The Energy Institute's Microbiology Committee (EIMC) takes a leading role in defining and disseminating good practice and promoting improved understanding of industrial microbiology across the whole sector. In doing this, the EIMC supports novel research, provides technical guidance and is responsible for advising on standard microbiological test methods.

The EIMC also defines the technical content of the Reservoir Microbiology Forum (RMF). For more information on the RMF please click here.

Current work activities

Update of the Nitrate document -
The 1st publication of the Energy Institute technical publication on 'The stimulation of Nitrate-reducing Bacteria (NRB) oilfield systems to control SRB activity, microbiologically influenced corrosion (MIC) and reservoir souring: An Introductory Review' was published in 2003 at which time the technology was used on very few installations. Since then nitrate treatment is increasingly being used and there are now many papers, reports and presentations in the public domain which describe field applications and pilot and laboratory investigations which cover aspects on reservoir souring control and corrosion mitigation. The updated and expanded document will provide a practical resource allowing the assessment of the technology for new applications and highlighting issues from previous applications.

Biocides - The aim of this project is to produce guidance for the oil and energy industries to optimise biocide selection and use by reviewing the types of biocides used in the oil industry and also by discussing the scope and impact of new regulations. This will enable the users to assess the long term implications of regulation on their operations and, where appropriate, identify alternative microbial control agents or strategies.

Biofuels - This on-going project aims to investigate the susceptibility of biodiesel and biodiesel blends to microbial growth.

Phase one of the biofuels project 'EI literature review: Implications of biofuels on microbial spoilage and corrosion within the fuel distribution chain and end use' has been published and is available from the publishing website.

Following the identification of knowledge gaps and subsequent recommendations from the literature review, a microbiology laboratory study was commissioned to analyse test blends of biodiesel and bioethanol.

Once the laboratory study is completed, a second phase of laboratory research will commence to establish a better understanding of the relationship between microbiological contamination in biodiesel fuels and water content.

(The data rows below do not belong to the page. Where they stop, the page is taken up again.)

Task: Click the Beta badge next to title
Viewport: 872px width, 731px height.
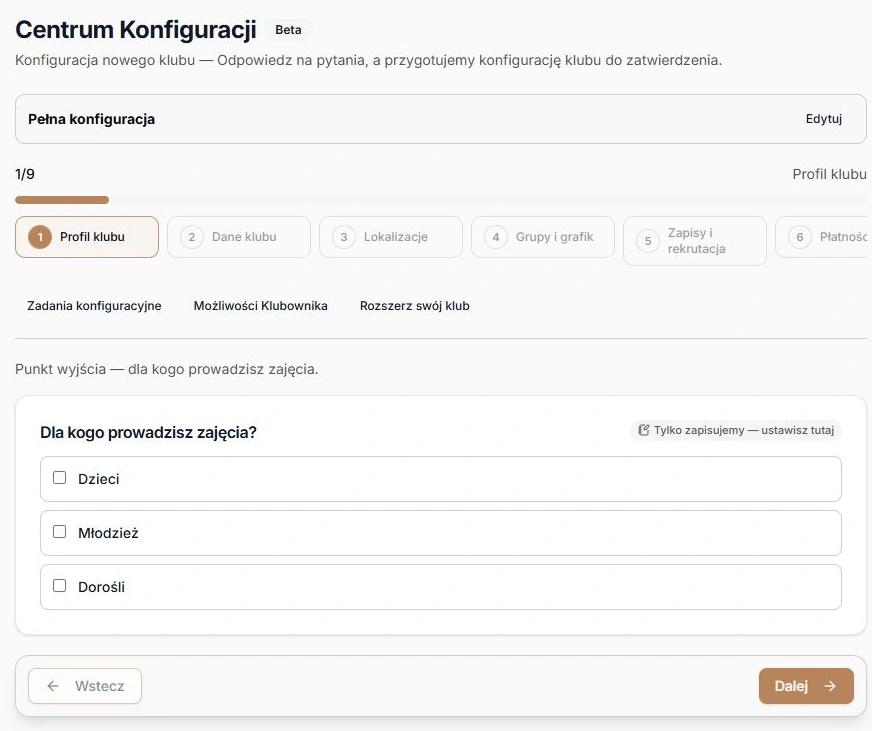Action: [x=288, y=30]
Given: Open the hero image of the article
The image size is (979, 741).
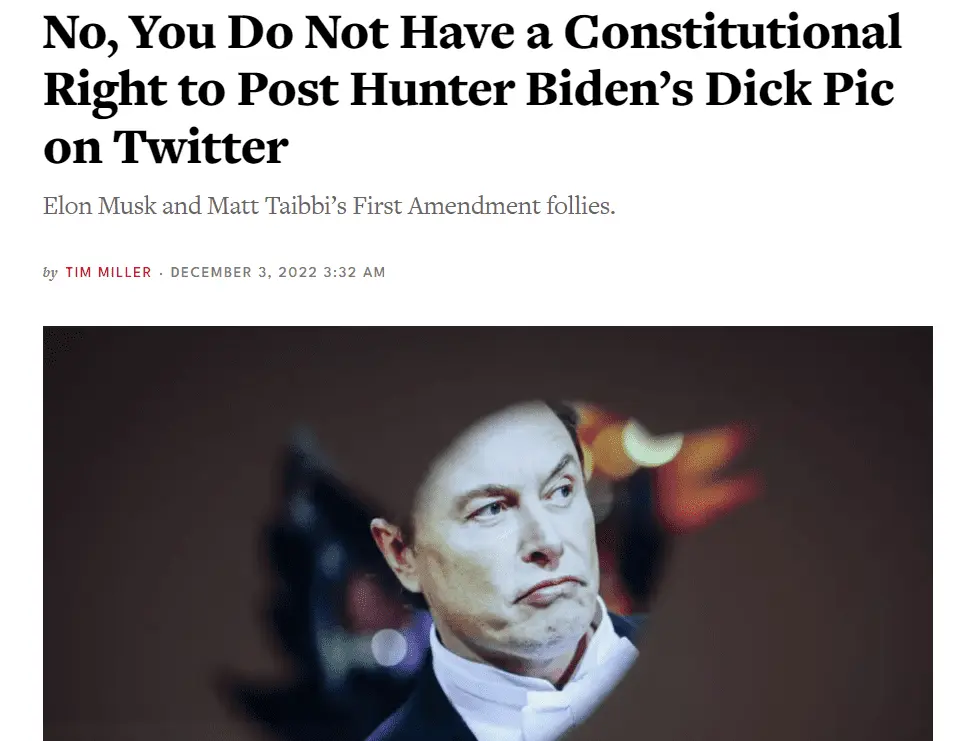Looking at the screenshot, I should coord(488,533).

The influence of various water contents on microbial growth and the relationship between dissolved water, suspended free water and settled free water will be investigated using microcosms of FAME blend diesel fuel with varying water content and inoculated with low levels of microorganisms.

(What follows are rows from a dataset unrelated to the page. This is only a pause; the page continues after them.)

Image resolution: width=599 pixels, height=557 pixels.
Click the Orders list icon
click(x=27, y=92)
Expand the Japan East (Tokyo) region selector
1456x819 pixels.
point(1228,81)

Review of EI Guidelines for microbial contamination of fuel - Since the last update of Guidelines for the investigation of the microbial content of petroleum fuels and for the implementation of avoidance and remedial strategies, the increased use of FAME in antomotive diesels has had a dramatic impact on the susceptibility of fuels to microbial growth. Once growth has started, these communities can rapidly lead to biofilms that can coat tank walls, plug fuel supply filters and even lead to corrosion. The update will include specific recommendations for good housekeeping practices for fuels containing FAME and remedial strategies.

Recently published documents

A practical evaluation of 21st century microbiological techniques for the upstream oil and gas industry - This reports aims to compare traditional oil industry microbiological techniques with molecular microbiological methods (MMM). A variety of samples were collected and analysed from 3 oil production platforms and an assessment was made on the strengths and weaknesses of each technique in relation to the oil industry requirements.

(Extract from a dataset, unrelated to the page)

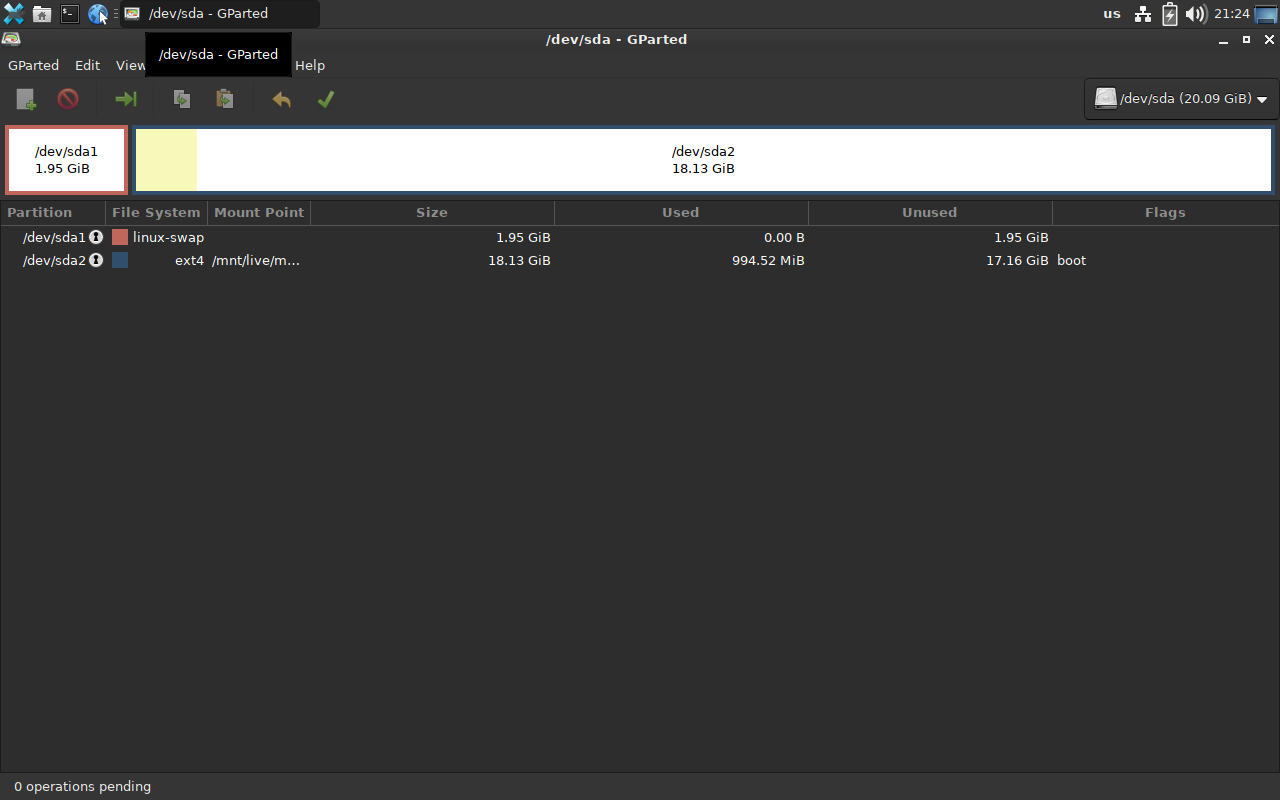Open the Help menu

click(x=310, y=65)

Microbiology Technical Bulletin - This has been produced by the EIMC to provide guidance to industry on microbial growth in diesels and other fuels containing FAME. The following questions are addressed in the bulletin:

  • What fuels are affected?
  • What characteristics of FAME make it susceptible to microbial growth?
  • What additional measures can be taken to prevent occurance of microbial growth?

To download the Microbiology Technical Bulletin please click here.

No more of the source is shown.